Please edit the records below so that every "GUI agent" becomes "screen assistant", with no other changes. Omit the pictures from your version.

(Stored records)

========

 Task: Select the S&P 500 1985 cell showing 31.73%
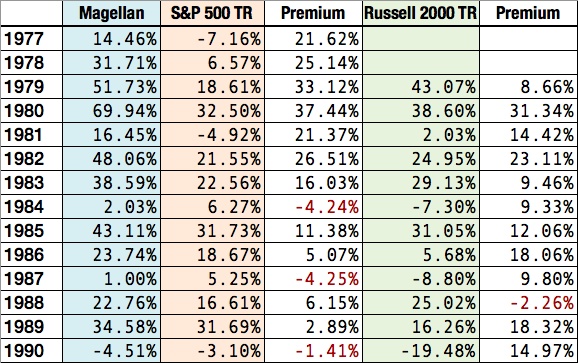pos(212,231)
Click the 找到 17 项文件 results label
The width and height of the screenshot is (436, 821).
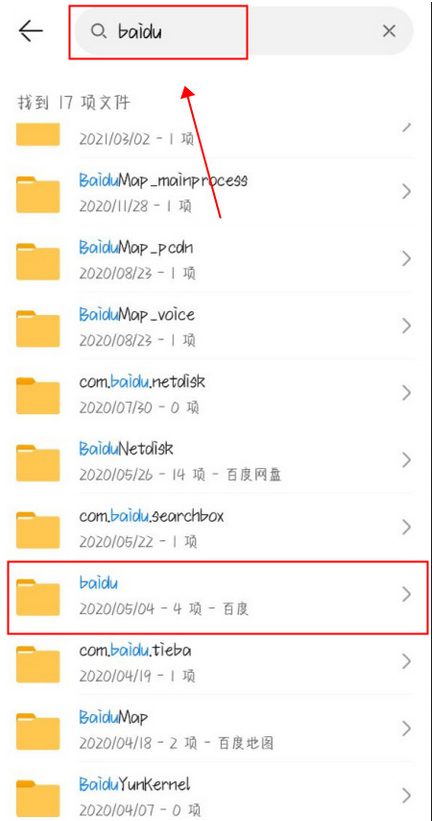(x=73, y=103)
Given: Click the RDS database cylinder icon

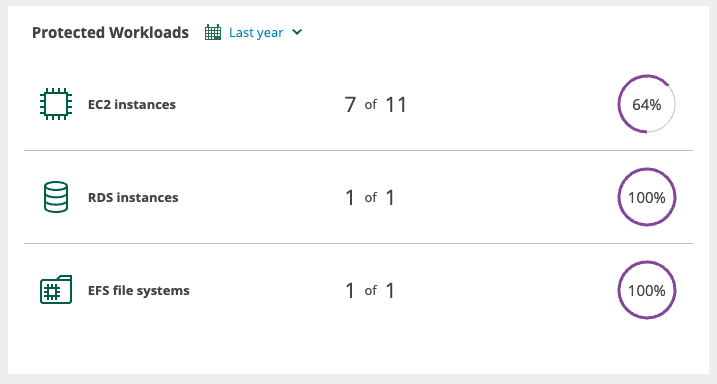Looking at the screenshot, I should (56, 197).
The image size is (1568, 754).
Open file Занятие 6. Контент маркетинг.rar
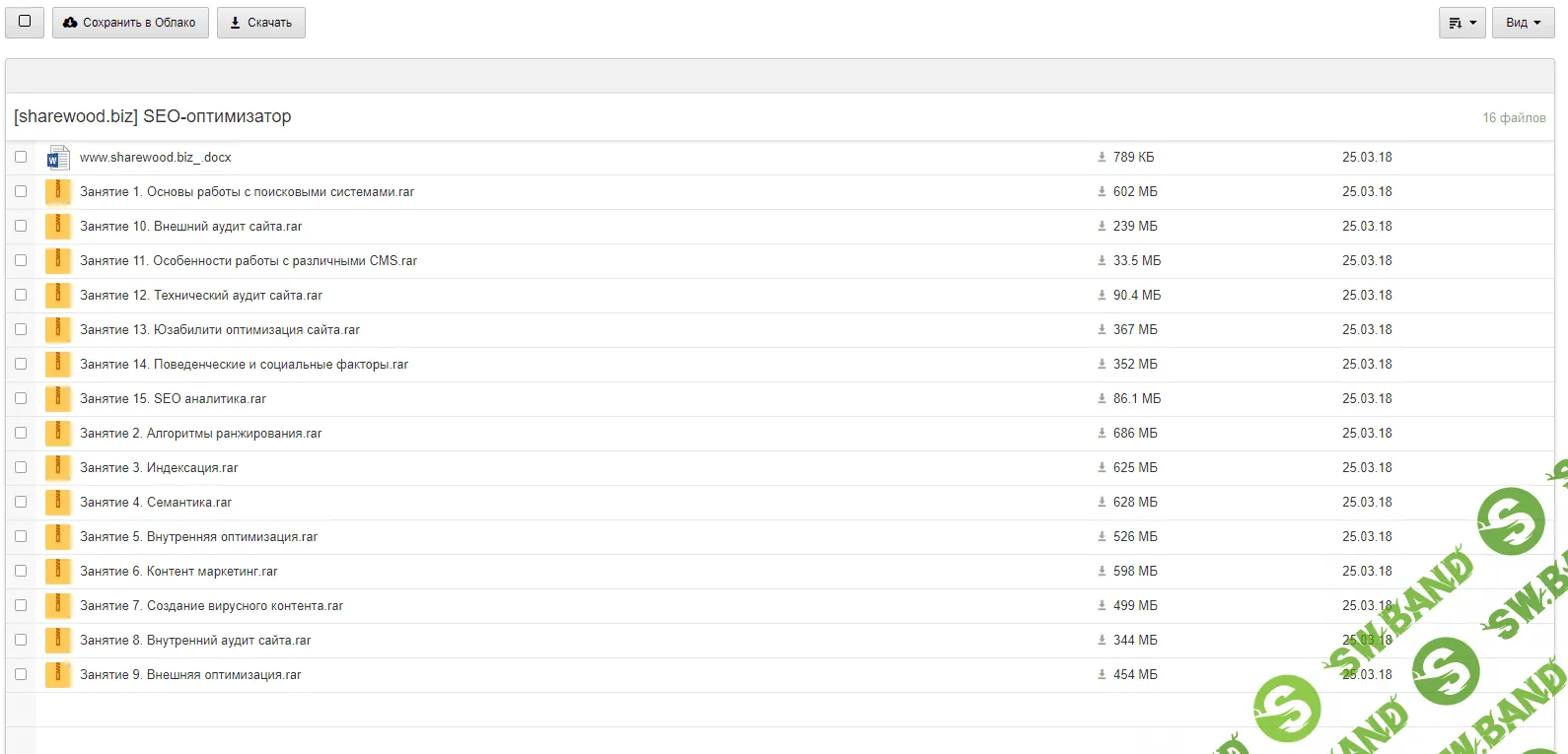[178, 572]
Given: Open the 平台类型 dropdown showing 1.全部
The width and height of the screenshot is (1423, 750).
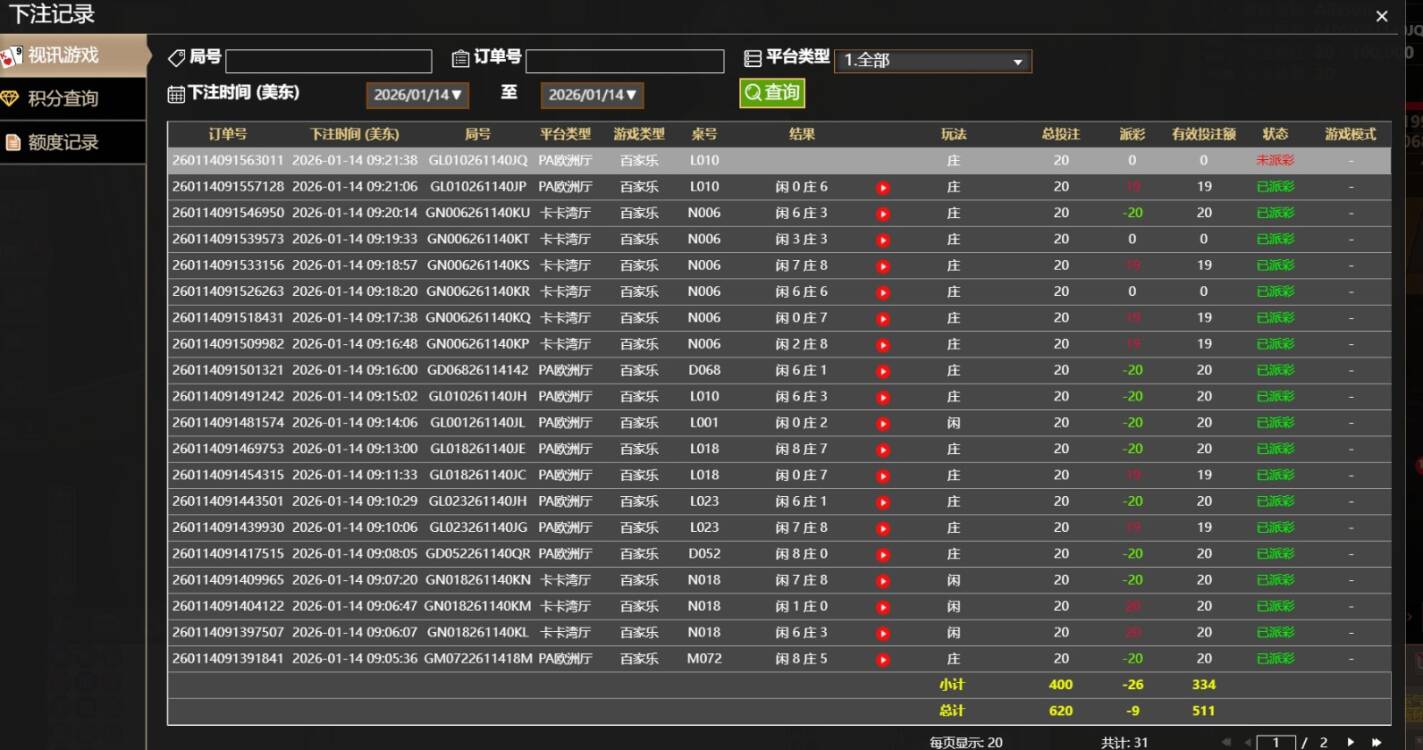Looking at the screenshot, I should pos(932,60).
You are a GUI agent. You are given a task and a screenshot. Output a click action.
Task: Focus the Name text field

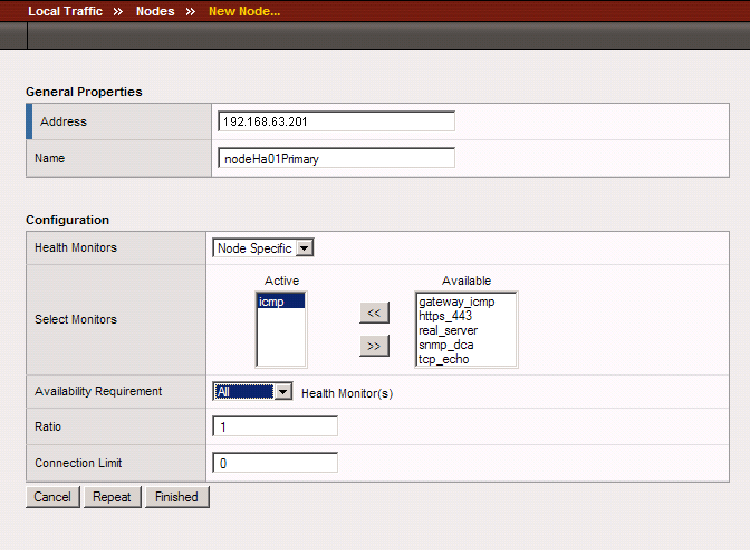(336, 158)
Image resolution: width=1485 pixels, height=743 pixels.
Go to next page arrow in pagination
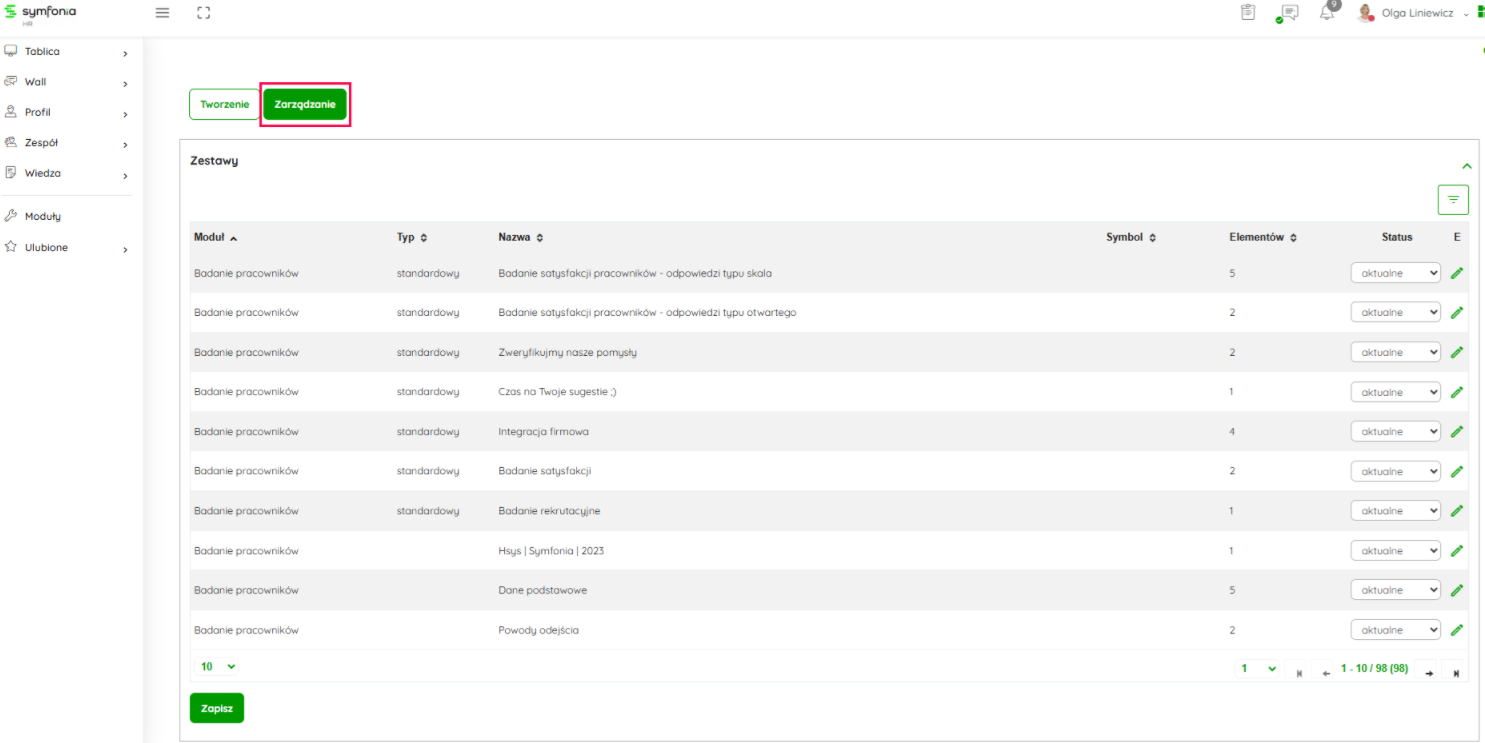(x=1429, y=673)
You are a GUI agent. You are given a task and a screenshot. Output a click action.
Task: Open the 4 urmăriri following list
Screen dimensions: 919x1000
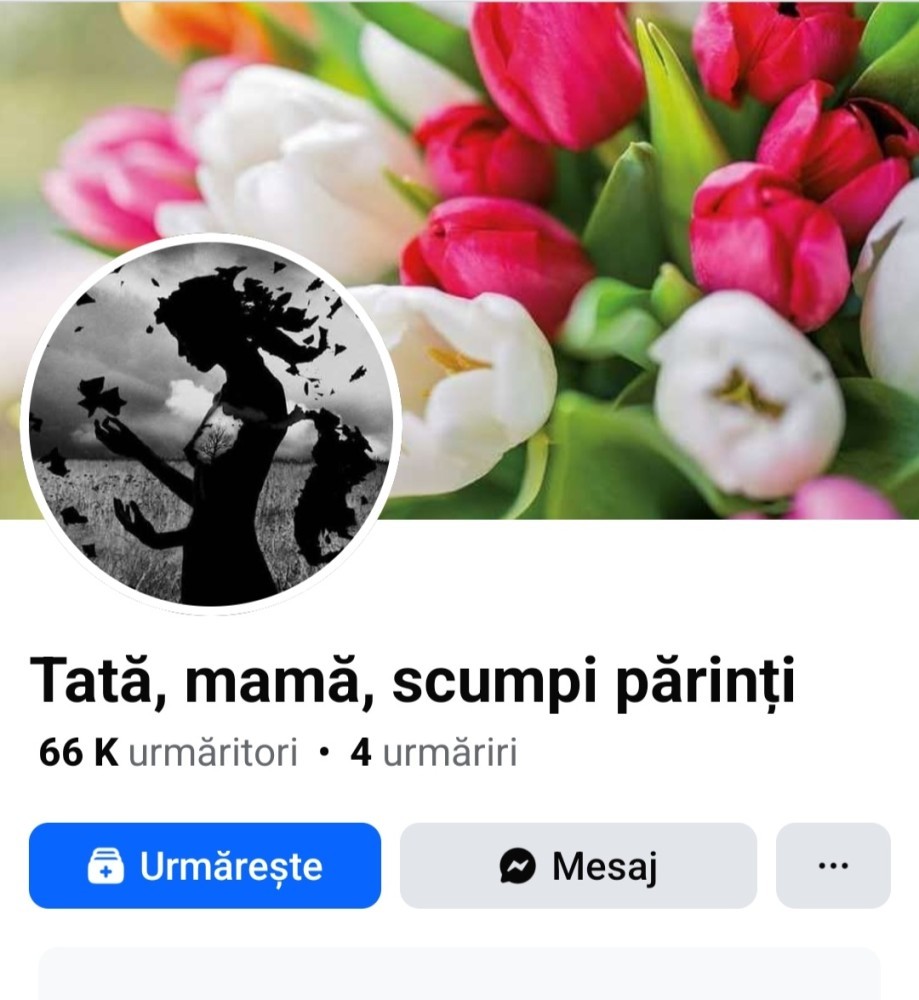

========

Task answer:
 Task: Select the S&P 500 1985 cell showing 31.73%
pos(212,231)
Click the 找到 17 项文件 results label
The width and height of the screenshot is (436, 821).
(x=73, y=103)
Given: Click the RDS database cylinder icon

Looking at the screenshot, I should (56, 197).
The image size is (1568, 754).
Open file Занятие 6. Контент маркетинг.rar
[178, 572]
Given: Open the 平台类型 dropdown showing 1.全部
The width and height of the screenshot is (1423, 750).
Looking at the screenshot, I should pos(932,60).
You are a screen assistant. You are given a task and a screenshot. Output a click action.
Task: Focus the Name text field

(336, 158)
Image resolution: width=1485 pixels, height=743 pixels.
Go to next page arrow in pagination
(x=1429, y=673)
You are a screen assistant. You are given a task and a screenshot. Output a click action.
Task: Open the 4 urmăriri following list
Screen dimensions: 919x1000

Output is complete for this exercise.